No one was more surprised than I was to be diagnosed, in my late forties, with PTSD. I turned to my therapist after my body and mind were in a doom spiral over a non-important work email I got 18 months after losing my life partner, which, to me, signified the end of my very stable and safe life.
My body’s constant vigilance, upset stomach, lack of sleep, and “in my bones” knowledge that something terrible was going to happen amounted to my therapist calmly convincing me I was in an extended PTSD attack. Our months of talk therapy hadn’t put a dent in my symptoms, and I was losing the energy to keep fighting the fear.
I had no idea that decades-old childhood trauma was unresolved as I had been adulting my entire life pretty well and had assumed my anxiety-riddled behavior was simply a strong work ethic. I didn’t realize that my loving relationship had regulated my nervous system. It was the loss, combined with work stress, that pushed me over my limit.
This is my story of healing deeply hidden trauma with MDMA-assisted psychotherapy, two brilliant facilitators, and my own drive to escape the childhood abuse chains that kept me afraid from living life.
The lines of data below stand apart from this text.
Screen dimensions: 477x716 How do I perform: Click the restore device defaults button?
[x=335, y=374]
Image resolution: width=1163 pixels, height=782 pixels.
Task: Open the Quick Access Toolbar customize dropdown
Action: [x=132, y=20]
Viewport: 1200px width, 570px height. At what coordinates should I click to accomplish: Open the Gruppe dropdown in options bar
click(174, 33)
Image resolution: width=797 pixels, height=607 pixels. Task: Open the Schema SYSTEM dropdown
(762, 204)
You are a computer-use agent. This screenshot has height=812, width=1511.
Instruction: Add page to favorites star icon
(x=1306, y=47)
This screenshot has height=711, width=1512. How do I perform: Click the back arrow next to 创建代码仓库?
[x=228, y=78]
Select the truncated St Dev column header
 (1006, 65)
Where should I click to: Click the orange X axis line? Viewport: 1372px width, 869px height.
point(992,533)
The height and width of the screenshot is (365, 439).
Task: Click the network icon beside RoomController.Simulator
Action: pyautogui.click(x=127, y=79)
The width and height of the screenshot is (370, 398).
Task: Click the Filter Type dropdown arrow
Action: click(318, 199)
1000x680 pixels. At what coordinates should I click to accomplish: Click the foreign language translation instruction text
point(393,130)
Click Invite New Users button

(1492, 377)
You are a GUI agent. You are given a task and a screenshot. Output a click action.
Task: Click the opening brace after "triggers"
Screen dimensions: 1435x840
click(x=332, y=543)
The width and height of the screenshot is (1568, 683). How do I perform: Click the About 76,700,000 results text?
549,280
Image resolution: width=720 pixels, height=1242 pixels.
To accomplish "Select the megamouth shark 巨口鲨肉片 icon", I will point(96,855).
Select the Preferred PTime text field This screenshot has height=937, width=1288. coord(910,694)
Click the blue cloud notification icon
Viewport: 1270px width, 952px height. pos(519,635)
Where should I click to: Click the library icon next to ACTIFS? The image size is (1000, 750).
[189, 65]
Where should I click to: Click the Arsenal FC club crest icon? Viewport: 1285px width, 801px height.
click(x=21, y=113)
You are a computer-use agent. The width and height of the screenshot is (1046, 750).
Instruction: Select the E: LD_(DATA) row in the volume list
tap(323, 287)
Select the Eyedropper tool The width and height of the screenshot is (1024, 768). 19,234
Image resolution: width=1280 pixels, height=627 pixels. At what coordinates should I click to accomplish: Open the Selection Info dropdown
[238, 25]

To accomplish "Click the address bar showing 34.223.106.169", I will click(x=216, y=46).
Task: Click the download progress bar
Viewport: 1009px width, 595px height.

In order to demystify MDMA therapy for PTSD, I share my story of why I agreed to MDMA therapy, what the therapeutic process is like, and the results.
Helping others understand the process and benefits of this therapy is why I founded The Journey Sage, an educational platform that demystifies MDMA therapy for PTSD to help dispel the stigma of psychedelics for mental health. Lots of YouTube videos and two books later, I am thrilled to be an educational resource available for anyone interested in understanding this medical procedure.
Why I Agreed to MDMA Therapy
When my therapist suggested MDMA therapy, I mentally cycled past my own drug stereotypes by looking at the MAPS research. I saw how psychedelics were being tested for a variety of mental health challenges.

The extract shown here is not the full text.